RogerBW's Blog

The Gunpowder Plot 09 June 2014

Guy Fawkes is often described as "the only man to enter Parliament with honest intentions". But what did he really aspire to do?

Well, for a start, Fawkes was the technical support rather than one of the ideological motivators, though certainly he was sympathetic to the cause; he was the only one of the plotters who had experience working with gunpowder. The Gunpowder Plot itself was conceived by Robert Catesby. (Probably. See below.)

The objective of the Plot was to assassinate King James (who had been on the throne for a little more than a year, following the death of Elizabeth I) and replace him with a Catholic monarch: specifically his daughter, Princess Elizabeth (the future Winter Queen), at that point nine years old. (And Henry Percy, Earl of Northumberland, as regent, but they probably didn't tell him this.) The death of the king's Parliament was to be merely a fortunate side-effect. English Catholics had hoped James would be more tolerant of Catholicism than Elizabeth had been, and this didn't seem to be happening (the Spanish were constantly pushing to have Catholics allowed freedom of worship, while the Privy Council was very much against it).

It's not clear what the conspirators were planning to do about Prince Henry, ten years old, or Charles, five; it appears that they hadn't quite worked this out themselves, but it probably wouldn't have involved happily sending them off into exile. But the death of the King would kick off a popular uprising starting in the Midlands (they did nothing to ensure this would happen), and there would be free rainbows and kittens for everybody.

Everybody Catholic, anyway.

If the plot had come off… what the plotters were hoping for was something like a return to the "good old days" of Queen Mary – the original "Bloody Mary" – when hundreds of religious dissenters were burned at the stake for refusing to accept Catholicism. (It's worth noting that none of the conspirators had been alive to experience this. Harking back to a golden age that one wasn't personally around for is one of the major failure modes of the fanatic.)

What they were relying on was the mass of English Catholics putting their Catholicism before their Englishness, and being radical in the same direction that they were themselves.

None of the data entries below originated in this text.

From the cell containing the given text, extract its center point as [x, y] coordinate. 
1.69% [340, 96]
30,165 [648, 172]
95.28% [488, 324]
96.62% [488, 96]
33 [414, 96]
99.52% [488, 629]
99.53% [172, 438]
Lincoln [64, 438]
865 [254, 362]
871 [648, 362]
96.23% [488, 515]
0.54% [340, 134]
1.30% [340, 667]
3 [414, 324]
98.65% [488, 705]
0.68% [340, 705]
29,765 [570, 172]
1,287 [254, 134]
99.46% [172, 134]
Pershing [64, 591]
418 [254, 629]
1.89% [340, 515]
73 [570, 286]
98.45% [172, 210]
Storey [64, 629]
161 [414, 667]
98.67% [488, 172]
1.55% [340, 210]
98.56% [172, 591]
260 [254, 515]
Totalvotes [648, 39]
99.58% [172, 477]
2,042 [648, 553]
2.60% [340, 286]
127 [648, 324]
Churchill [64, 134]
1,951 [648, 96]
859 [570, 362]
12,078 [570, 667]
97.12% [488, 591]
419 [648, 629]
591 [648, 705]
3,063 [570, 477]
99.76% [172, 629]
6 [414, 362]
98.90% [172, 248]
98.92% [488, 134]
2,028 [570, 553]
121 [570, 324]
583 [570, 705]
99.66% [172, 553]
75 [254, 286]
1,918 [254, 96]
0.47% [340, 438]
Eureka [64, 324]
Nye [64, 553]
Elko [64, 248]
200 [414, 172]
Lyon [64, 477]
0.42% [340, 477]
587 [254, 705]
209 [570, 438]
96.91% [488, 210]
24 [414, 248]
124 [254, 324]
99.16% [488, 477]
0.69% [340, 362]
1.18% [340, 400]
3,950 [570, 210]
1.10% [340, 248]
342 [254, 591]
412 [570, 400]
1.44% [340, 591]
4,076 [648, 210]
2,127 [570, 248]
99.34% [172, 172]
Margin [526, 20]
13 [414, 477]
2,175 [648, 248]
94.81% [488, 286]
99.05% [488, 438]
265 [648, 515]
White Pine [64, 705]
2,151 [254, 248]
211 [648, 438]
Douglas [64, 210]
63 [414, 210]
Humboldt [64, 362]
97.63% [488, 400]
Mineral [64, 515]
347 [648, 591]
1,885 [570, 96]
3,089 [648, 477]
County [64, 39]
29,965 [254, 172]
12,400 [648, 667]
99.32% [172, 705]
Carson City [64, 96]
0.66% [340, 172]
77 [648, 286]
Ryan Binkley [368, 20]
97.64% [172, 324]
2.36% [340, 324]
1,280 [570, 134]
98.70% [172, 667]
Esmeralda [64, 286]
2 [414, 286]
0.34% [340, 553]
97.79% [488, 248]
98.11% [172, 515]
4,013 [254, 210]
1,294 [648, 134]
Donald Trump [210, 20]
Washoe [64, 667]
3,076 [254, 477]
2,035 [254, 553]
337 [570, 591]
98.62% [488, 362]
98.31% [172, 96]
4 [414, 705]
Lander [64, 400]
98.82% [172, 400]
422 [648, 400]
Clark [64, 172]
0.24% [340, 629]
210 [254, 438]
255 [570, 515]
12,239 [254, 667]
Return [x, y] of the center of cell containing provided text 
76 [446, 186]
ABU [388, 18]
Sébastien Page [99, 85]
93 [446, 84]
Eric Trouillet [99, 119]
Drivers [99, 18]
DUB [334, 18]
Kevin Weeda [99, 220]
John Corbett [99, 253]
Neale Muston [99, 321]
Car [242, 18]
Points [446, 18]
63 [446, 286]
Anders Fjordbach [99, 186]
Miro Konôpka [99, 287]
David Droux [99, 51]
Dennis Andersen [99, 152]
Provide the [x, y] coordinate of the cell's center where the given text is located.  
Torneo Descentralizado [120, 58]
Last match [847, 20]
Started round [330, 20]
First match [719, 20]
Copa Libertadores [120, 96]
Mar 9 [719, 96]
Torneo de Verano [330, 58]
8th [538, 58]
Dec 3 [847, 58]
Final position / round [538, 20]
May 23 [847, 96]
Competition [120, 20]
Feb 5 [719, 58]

But it seems to me that by far the most probable outcome is that the small secretly-Catholic population would have been shocked by the treason that had been committed in its name, and far from following the conspirators would have strung them up from the nearest tree (rather than risking being strung up themselves by the Protestants). If the uprising had somehow miraculously occurred, I'm sure the nasty sneaky people who are always waiting in the wings would have taken over from the ideological revolutionaries just as they always do; though the idea of this particular Queen Elizabeth, had she been allowed to survive to rule in her own right, is somewhat tempting. (Ronald Hutton wrote What if the Gunpowder Plot had Succeeded?, which I haven't read; apparently he predicts a failed uprising followed by a more Puritan, more absolute monarchy.)

In practice, of course, someone blabbed. It was probably Francis Tresham, the thirteenth (!) person to be added to the conspiracy; it was certainly his brother-in-law who received the vaguely warning letter, failed to understand its meaning, and promptly handed it over to the Earl of Salisbury. And even though the plotters knew that the letter had been leaked, they carried on with the plot!

Some argue that Salisbury deliberately let them continue so as to achieve a more impressive revelation, certainly a problem to which law enforcement authorities have been subject before; there's even a minority which contends that the whole thing was Salisbury's idea, which would certainly account for the shambolic nature of the whole affair. I think it was simply a more naïve age.

So what the Plot achieved in the end was slightly greater restrictions on English Catholics – look, you can see they can't be trusted – though several continued to hold high office under James. Seventy years later Titus Oates' completely fictitious conspiracy seemed vaguely plausible. And of course we got Bonfire Night, in its various forms.

If you are a techie with political opinions, do not assume that other people are competent conspirators just because they share those opinions.


  1. Posted by Phil Masters at 10:16am on 12 June 2014

    Hutton's essay is online. Executive summary; two possible outcomes, the likely one being an absolutist Protestant monarchy, the wildly unlikely one being an absolutist Catholic monarchy. One has to conclude that Hutton regards the routine blithering incompetence of the Stuarts (and of the plotters) as a major blessing in disguise.

  2. Posted by RogerBW at 10:24am on 12 June 2014

    Thanks! Interesting stuff. And one point he misses: an anti-Catholic Charles wouldn't have married Henrietta Maria, who seems at best to have encouraged him in his dafter moments (having been brought up in the French court where Richelieu was busy reinventing Divine Right).